§ **Dataset excerpts**:

- Opening Delimiter -

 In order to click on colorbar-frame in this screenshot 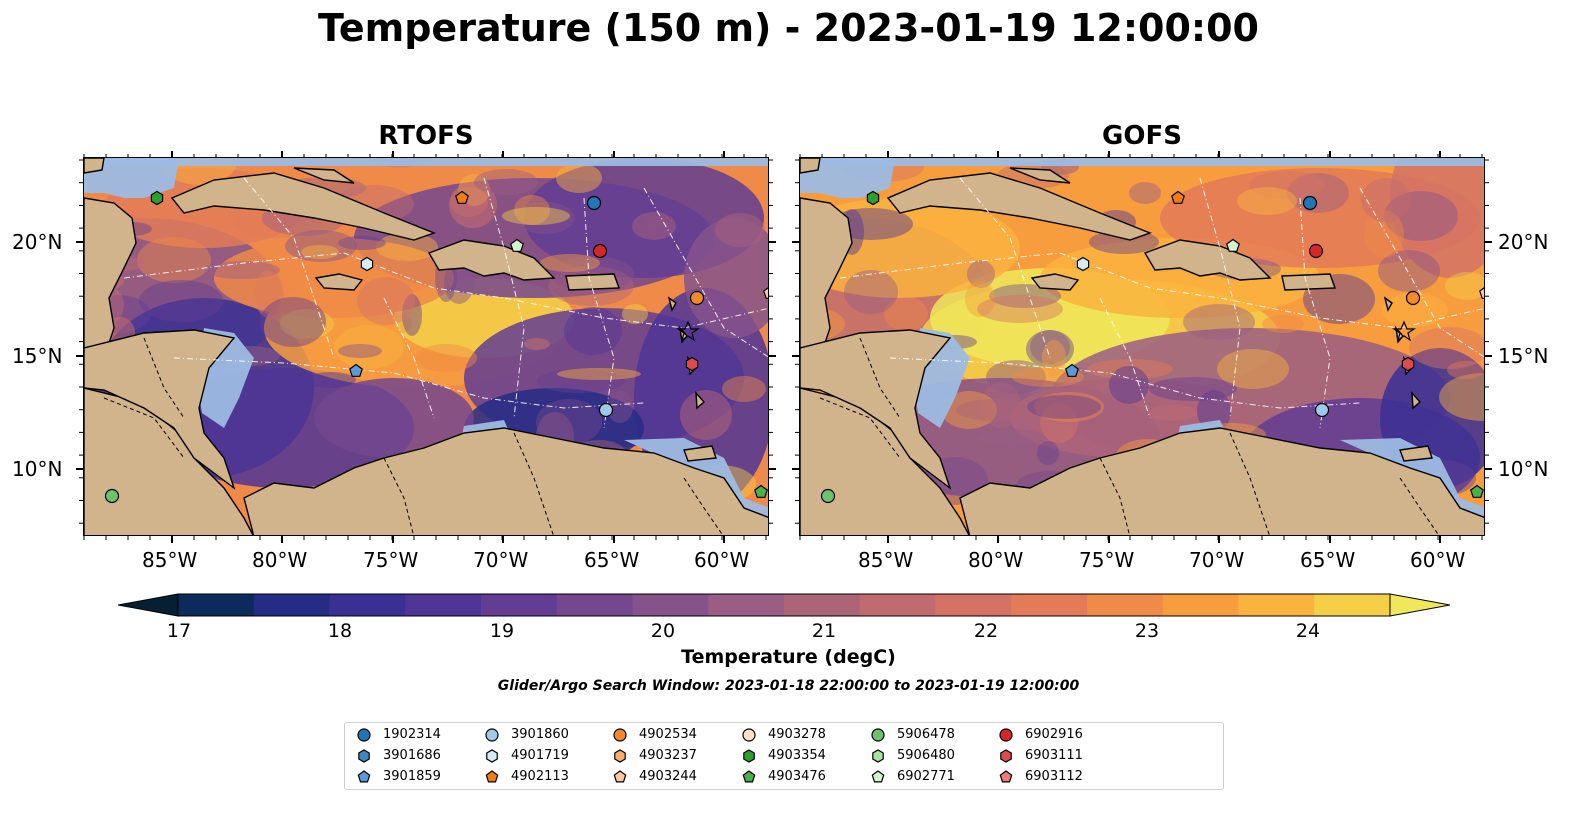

- Closing Delimiter -
- Opening Delimiter -

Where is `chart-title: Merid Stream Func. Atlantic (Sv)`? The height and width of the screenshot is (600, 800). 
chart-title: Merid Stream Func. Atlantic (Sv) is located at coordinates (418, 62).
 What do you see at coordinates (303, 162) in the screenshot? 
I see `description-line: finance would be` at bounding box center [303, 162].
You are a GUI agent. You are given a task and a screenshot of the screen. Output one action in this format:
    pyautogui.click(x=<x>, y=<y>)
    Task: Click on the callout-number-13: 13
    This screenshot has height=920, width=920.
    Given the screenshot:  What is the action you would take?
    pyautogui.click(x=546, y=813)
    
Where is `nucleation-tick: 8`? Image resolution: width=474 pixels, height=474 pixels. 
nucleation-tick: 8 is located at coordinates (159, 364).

- Closing Delimiter -
- Opening Delimiter -

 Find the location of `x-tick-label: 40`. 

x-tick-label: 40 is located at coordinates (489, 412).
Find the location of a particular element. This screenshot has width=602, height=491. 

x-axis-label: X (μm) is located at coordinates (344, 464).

- Closing Delimiter -

Set down the records above word for word, starting with the line that contains "is (600, 800)." and going on through the line that contains "pyautogui.click(x=546, y=813)".

§ **Response below**:
Where is `chart-title: Merid Stream Func. Atlantic (Sv)`? The height and width of the screenshot is (600, 800). 
chart-title: Merid Stream Func. Atlantic (Sv) is located at coordinates (418, 62).
 What do you see at coordinates (303, 162) in the screenshot? 
I see `description-line: finance would be` at bounding box center [303, 162].
You are a GUI agent. You are given a task and a screenshot of the screen. Output one action in this format:
    pyautogui.click(x=<x>, y=<y>)
    Task: Click on the callout-number-13: 13
    This screenshot has height=920, width=920.
    Given the screenshot:  What is the action you would take?
    pyautogui.click(x=546, y=813)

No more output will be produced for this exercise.